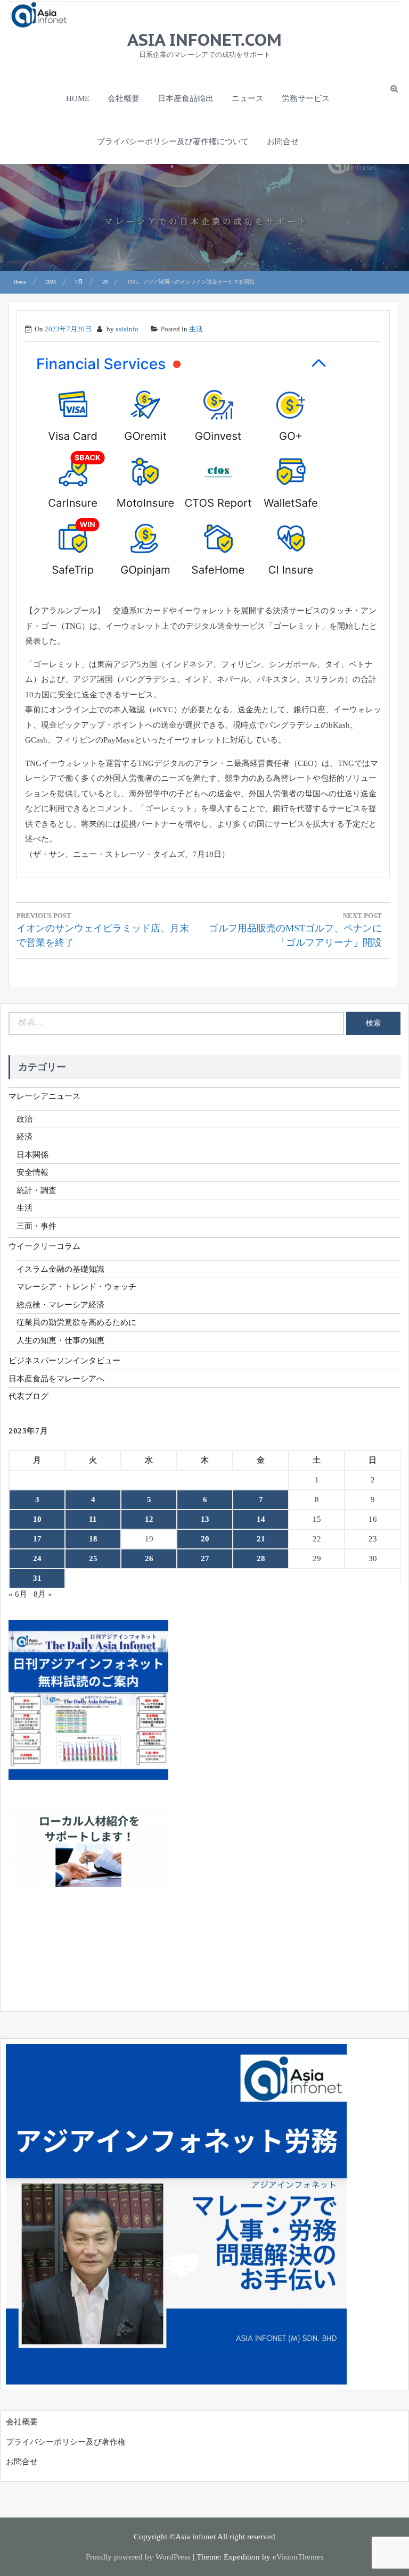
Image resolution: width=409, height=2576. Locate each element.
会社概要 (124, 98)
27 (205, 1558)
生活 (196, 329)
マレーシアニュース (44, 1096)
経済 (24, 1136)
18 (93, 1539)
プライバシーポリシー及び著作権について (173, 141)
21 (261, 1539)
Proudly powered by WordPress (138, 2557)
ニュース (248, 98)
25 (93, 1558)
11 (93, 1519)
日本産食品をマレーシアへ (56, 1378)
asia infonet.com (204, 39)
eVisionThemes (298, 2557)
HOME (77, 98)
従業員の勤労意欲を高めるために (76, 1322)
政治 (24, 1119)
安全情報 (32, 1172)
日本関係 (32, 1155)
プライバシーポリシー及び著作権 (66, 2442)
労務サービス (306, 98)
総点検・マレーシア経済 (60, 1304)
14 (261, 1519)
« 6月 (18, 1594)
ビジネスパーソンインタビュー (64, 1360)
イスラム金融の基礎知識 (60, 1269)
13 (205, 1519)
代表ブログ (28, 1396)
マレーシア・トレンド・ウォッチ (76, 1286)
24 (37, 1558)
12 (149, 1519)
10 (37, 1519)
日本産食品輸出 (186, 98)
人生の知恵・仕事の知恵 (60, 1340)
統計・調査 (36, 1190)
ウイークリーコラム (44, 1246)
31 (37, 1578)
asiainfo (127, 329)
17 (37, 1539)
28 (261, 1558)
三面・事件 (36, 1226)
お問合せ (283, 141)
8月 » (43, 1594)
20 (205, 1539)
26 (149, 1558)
● ● ●
Each line from the one that includes "マレーシアニュース (44, 1096)" down to the close of the records above is to be given again exactly, and no other line is to appear.

__Response box__:
マレーシアニュース (44, 1096)
経済 (24, 1136)
18 (93, 1539)
プライバシーポリシー及び著作権について (173, 141)
21 (261, 1539)
Proudly powered by WordPress (138, 2557)
ニュース (248, 98)
25 (93, 1558)
11 (93, 1519)
日本産食品をマレーシアへ (56, 1378)
asia infonet.com (204, 39)
eVisionThemes (298, 2557)
HOME (77, 98)
従業員の勤労意欲を高めるために (76, 1322)
政治 (24, 1119)
安全情報 (32, 1172)
日本関係 (32, 1155)
プライバシーポリシー及び著作権 (66, 2442)
労務サービス (306, 98)
総点検・マレーシア経済 (60, 1304)
14 (261, 1519)
« 6月 (18, 1594)
ビジネスパーソンインタビュー (64, 1360)
イスラム金融の基礎知識 (60, 1269)
13 (205, 1519)
代表ブログ (28, 1396)
マレーシア・トレンド・ウォッチ (76, 1286)
24 (37, 1558)
12 (149, 1519)
10 (37, 1519)
日本産食品輸出 (186, 98)
人生の知恵・仕事の知恵 (60, 1340)
統計・調査 (36, 1190)
ウイークリーコラム (44, 1246)
31 (37, 1578)
asiainfo (127, 329)
17 (37, 1539)
28 (261, 1558)
三面・事件 (36, 1226)
お問合せ (283, 141)
8月 » (43, 1594)
20 (205, 1539)
26 (149, 1558)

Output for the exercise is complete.